O QUE FAZER: Reescreva a reportagem sobre o hospital do Caju em tudo desde "O fracasso das" até "entre outros itens.", substituindo "dengue" por "febre amarela".

TRECHO DO TEXTO:
Justiça
FALÊNCIA MÚLTIPLA DOS ÓRGÃOS
Falência múltipla dos órgãos. Cercado de favelas com tráfico, hospital fechado põe em xeque políticas de segurança, saúde e habitação - 30/06/2011 às 23h42m; Gustavo Goulart.
RIO - Primeiro foi a violência das favelas no seu entorno, na década passada. Depois, a debandada dos médicos, que tinham medo de ir trabalhar. As portas fechadas, desde 2008, abriram caminho para o abandono, a depredação e a construção de barracos nos fundos do terreno, que agora estão tomados por dezenas de casas de tijolos.
O fracasso das políticas de segurança, saúde e habitação faz do antigo Instituto Estadual de Infectologia São Sebastião, no Caju, um hospital condenado à morte - por falência múltipla dos órgãos. Em 2002, durante a epidemia de dengue, no entanto, o instituto desempenhou um trabalho fundamental no combate à doença: fez mais de dois mil atendimentos, sem que houvesse uma só morte.
A maior ameaça ao São Sebastião é a favela Parque Ladeira dos Funcionários, vizinha ao terreno. Os imóveis nos fundos do hospital, aparentemente recém-construídos, têm caixas d'água novas. Mais de 50 casas foram erguidas junto ao muro da vila militar do Arsenal de Guerra do Rio, unidade do Exército. Casas de até três pavimentos foram construídas. Além disso, um dos pavilhões do lugar foi todo saqueado: foram levadas peças como telhas e janelas, entre outros itens.

DADOS FORNECIDOS:
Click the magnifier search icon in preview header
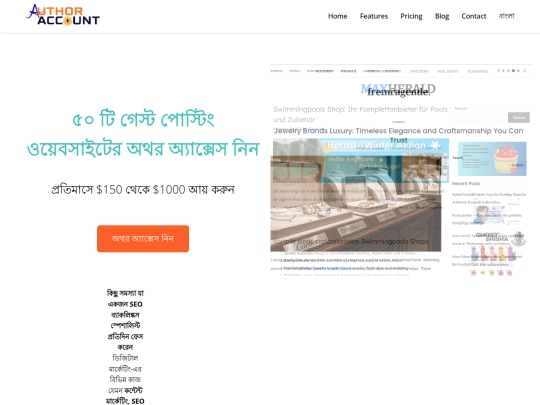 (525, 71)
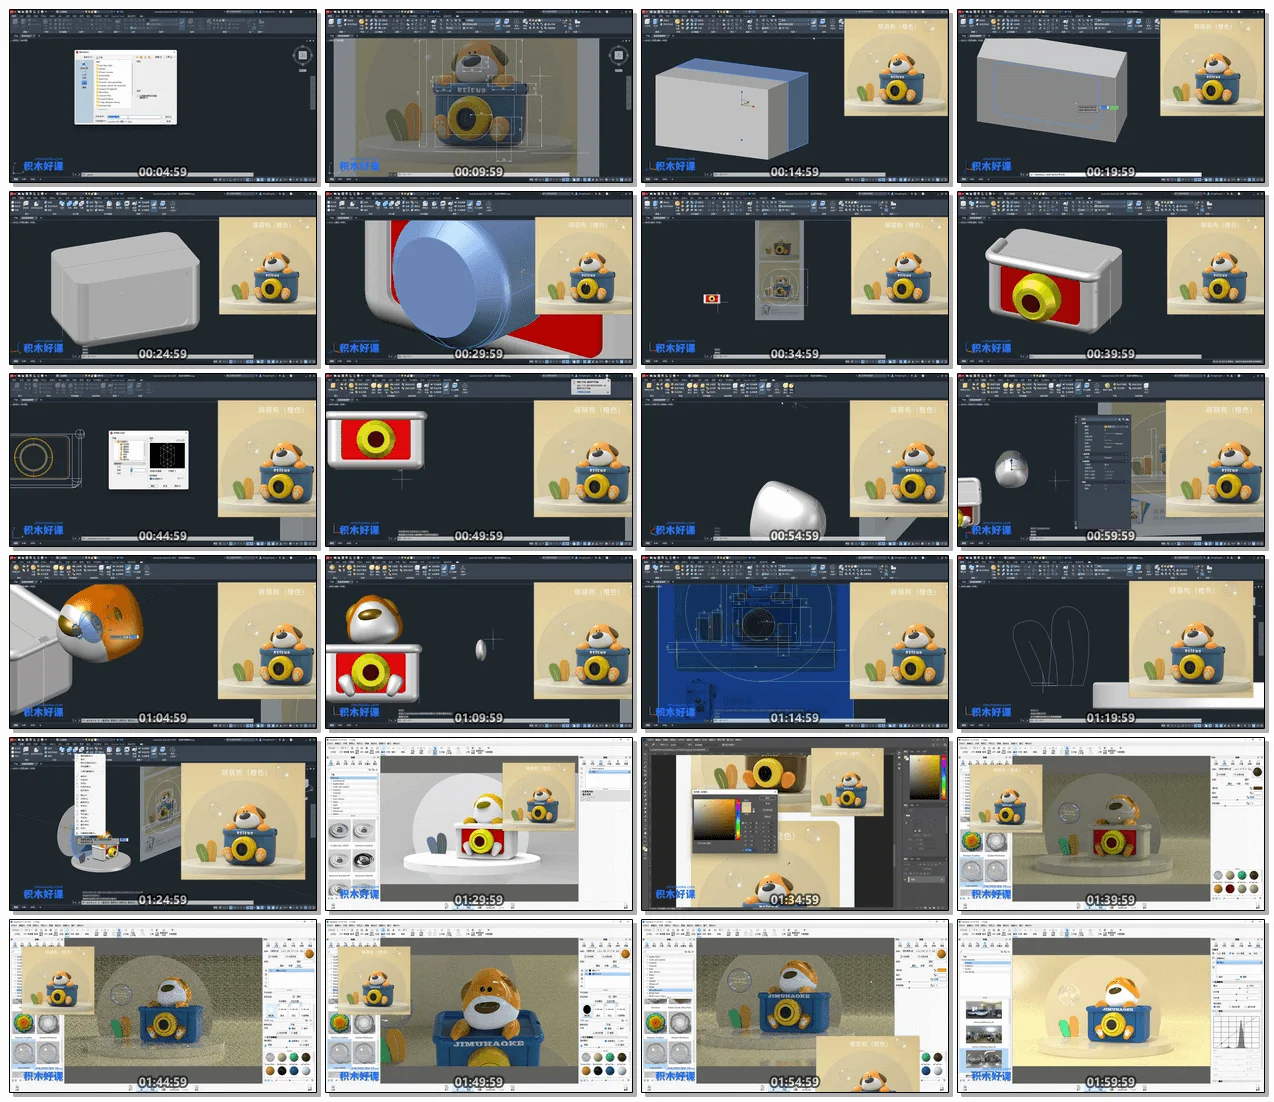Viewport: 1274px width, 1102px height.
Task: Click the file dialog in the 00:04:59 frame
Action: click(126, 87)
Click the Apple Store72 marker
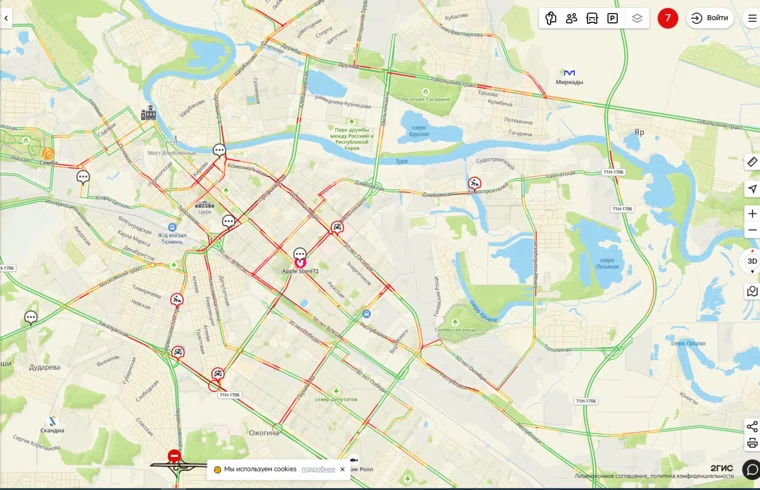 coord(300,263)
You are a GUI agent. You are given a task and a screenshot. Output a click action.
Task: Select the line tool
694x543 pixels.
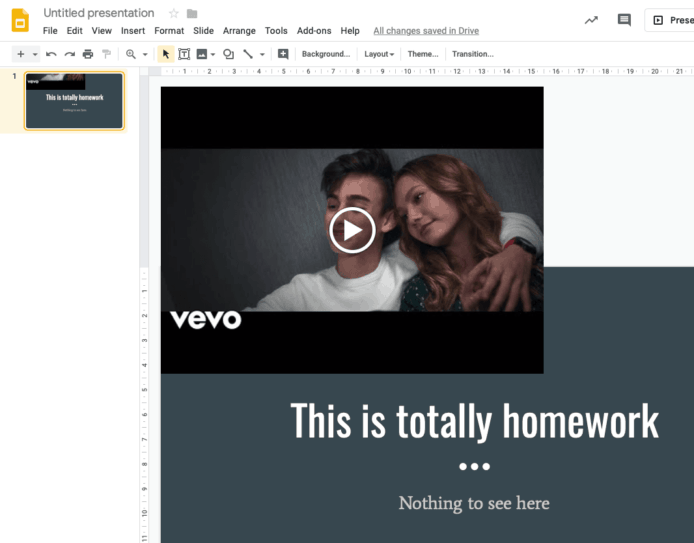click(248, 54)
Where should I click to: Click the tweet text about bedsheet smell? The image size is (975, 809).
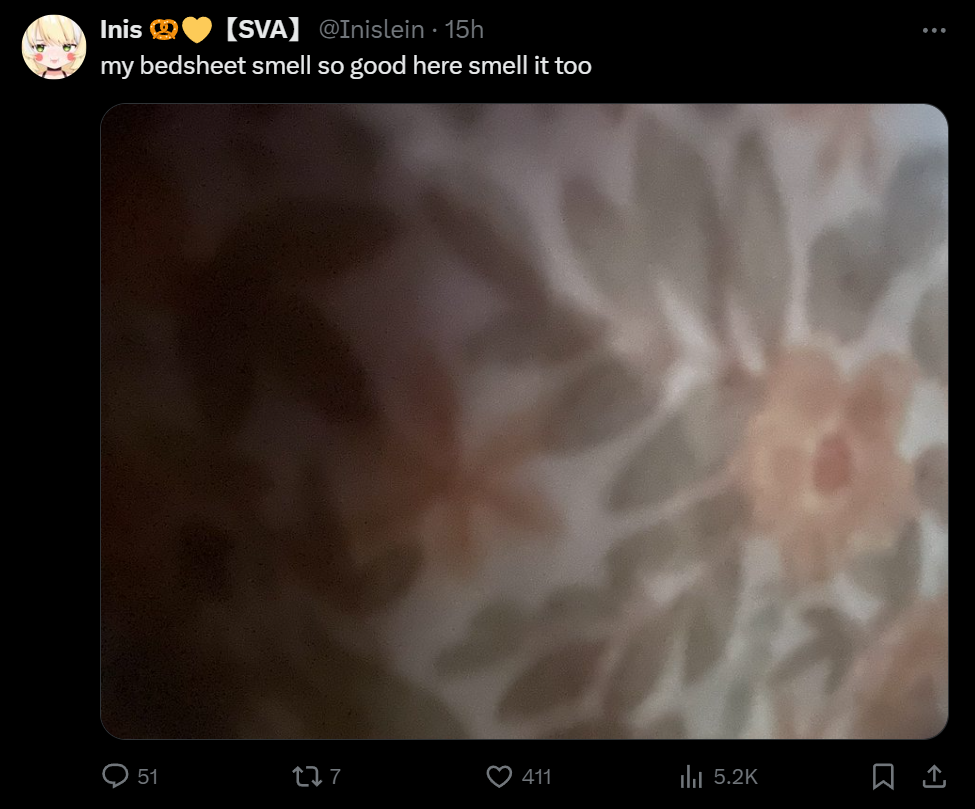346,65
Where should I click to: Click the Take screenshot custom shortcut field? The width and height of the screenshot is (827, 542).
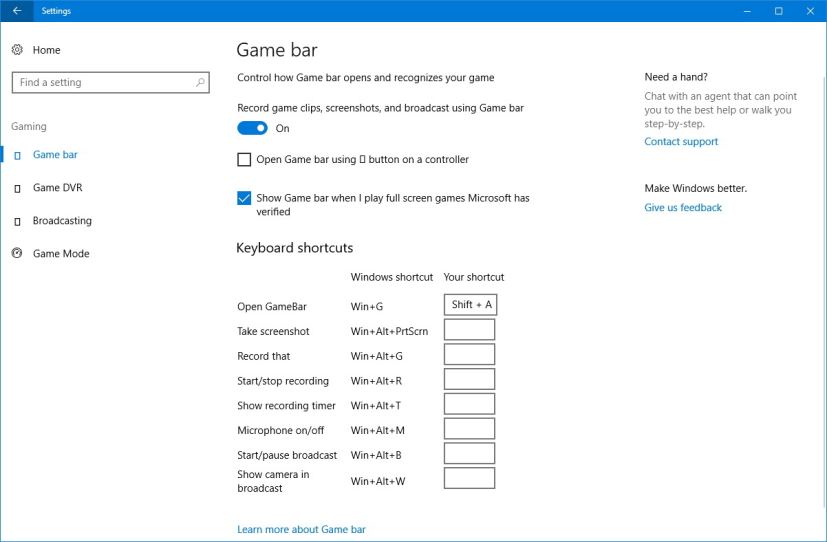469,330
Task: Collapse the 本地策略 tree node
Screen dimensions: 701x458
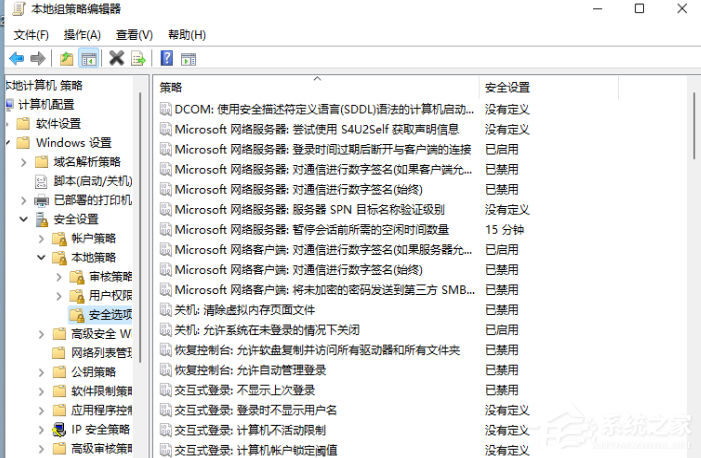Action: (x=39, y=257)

SUA SOLUÇÃO:
O fracasso das políticas de segurança, saúde e habitação faz do antigo Instituto Estadual de Infectologia São Sebastião, no Caju, um hospital condenado à morte - por falência múltipla dos órgãos. Em 2002, durante a epidemia de febre amarela, no entanto, o instituto desempenhou um trabalho fundamental no combate à doença: fez mais de dois mil atendimentos, sem que houvesse uma só morte.
A maior ameaça ao São Sebastião é a favela Parque Ladeira dos Funcionários, vizinha ao terreno. Os imóveis nos fundos do hospital, aparentemente recém-construídos, têm caixas d'água novas. Mais de 50 casas foram erguidas junto ao muro da vila militar do Arsenal de Guerra do Rio, unidade do Exército. Casas de até três pavimentos foram construídas. Além disso, um dos pavilhões do lugar foi todo saqueado: foram levadas peças como telhas e janelas, entre outros itens.